The diagnosis of esophageal cancer often involves an upper endoscopy, an examination of the upper intestinal tract using an instrument called endoscope that enables an evaluation of the inner lining of the esophagus as well as taking a biopsy or sampling of cancer tissue. Once the diagnosis of esophageal cancer is made, the staging of the disease is often determined using a radiologic examination called CT scan. It allows an initial assessment of the extent of spread of cancer. In addition, other tests that may be helpful in assessing the disease may include barium swallow and endoscopic ultrasound.

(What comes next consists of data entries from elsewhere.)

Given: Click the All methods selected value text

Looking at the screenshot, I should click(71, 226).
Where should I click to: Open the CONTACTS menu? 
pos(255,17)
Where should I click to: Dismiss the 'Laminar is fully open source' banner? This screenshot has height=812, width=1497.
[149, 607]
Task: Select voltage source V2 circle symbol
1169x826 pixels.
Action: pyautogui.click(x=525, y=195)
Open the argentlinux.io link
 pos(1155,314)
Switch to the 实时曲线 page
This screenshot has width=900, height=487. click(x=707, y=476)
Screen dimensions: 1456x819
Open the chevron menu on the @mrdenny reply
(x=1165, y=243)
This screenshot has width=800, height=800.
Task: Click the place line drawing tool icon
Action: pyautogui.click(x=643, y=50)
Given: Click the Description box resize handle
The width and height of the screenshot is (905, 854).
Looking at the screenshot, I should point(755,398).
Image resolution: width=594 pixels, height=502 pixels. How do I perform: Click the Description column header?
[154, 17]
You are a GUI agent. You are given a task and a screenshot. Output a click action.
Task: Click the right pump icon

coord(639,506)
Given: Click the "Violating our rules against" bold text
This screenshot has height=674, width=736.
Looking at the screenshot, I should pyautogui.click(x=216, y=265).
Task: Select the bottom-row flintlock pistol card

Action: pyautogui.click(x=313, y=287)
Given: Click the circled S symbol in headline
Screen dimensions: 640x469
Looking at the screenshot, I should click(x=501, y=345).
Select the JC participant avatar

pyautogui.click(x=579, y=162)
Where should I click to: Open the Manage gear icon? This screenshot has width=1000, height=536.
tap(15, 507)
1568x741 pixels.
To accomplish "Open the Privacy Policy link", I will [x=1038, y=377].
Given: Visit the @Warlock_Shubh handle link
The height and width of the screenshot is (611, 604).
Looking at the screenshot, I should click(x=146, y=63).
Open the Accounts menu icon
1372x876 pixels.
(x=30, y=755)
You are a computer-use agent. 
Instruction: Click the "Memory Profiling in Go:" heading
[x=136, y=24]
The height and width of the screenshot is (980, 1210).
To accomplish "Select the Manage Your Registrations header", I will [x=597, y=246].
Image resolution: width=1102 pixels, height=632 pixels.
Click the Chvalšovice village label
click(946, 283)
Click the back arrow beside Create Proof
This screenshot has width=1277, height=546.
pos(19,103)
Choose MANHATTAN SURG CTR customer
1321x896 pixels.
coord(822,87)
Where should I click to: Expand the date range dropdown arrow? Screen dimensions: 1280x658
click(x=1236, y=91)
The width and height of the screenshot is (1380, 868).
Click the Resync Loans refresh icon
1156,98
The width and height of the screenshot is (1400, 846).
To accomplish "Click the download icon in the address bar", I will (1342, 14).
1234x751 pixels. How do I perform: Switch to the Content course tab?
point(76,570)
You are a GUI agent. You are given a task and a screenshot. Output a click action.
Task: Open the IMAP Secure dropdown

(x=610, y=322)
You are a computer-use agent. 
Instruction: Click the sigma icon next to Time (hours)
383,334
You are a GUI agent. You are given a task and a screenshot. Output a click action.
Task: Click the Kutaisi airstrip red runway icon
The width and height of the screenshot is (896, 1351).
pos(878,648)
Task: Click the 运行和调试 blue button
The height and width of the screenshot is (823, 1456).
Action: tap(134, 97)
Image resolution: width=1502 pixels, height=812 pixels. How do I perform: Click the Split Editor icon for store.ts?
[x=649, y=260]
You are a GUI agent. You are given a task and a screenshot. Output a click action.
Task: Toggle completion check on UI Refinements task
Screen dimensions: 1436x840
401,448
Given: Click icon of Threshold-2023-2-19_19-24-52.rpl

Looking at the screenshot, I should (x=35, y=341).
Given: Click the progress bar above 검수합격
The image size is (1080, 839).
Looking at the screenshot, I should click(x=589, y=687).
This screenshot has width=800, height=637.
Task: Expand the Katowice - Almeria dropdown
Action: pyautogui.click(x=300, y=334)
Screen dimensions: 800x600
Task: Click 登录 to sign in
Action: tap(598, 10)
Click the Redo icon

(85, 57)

There are 4 stages of esophageal cancer. In Stage 1, the cancer is confined to the lining of the esophagus. In Stage 2, the cancer has invaded the deeper layers of esophagus and may have spread to nearby lymph nodes. In Stage 3, the cancer has penetrated the entire thickness of the esophagus wall and may have spread to nearby organs. In Stage 4 esophageal cancer, the cancer has spread to distant organs.

The staging of esophageal cancer is important since the prognosis of affected individual is highly dependent on the staging of cancer. In fact, patients with the stage 1 cancer have a 5 year survival rate of 60%, compared to only 3% for those with stage 4 cancer. 

The treatment of esophageal cancer depends mainly on the stage, size, and location of the tumor as well as the overall health of the affected individual. Treatment options may include surgery, chemotherapy, and for those with squamous cell carcinoma, radiation therapy.  In addition, an esophageal stent may provide symptom relief for those having difficulty with swallowing due to advanced cancer.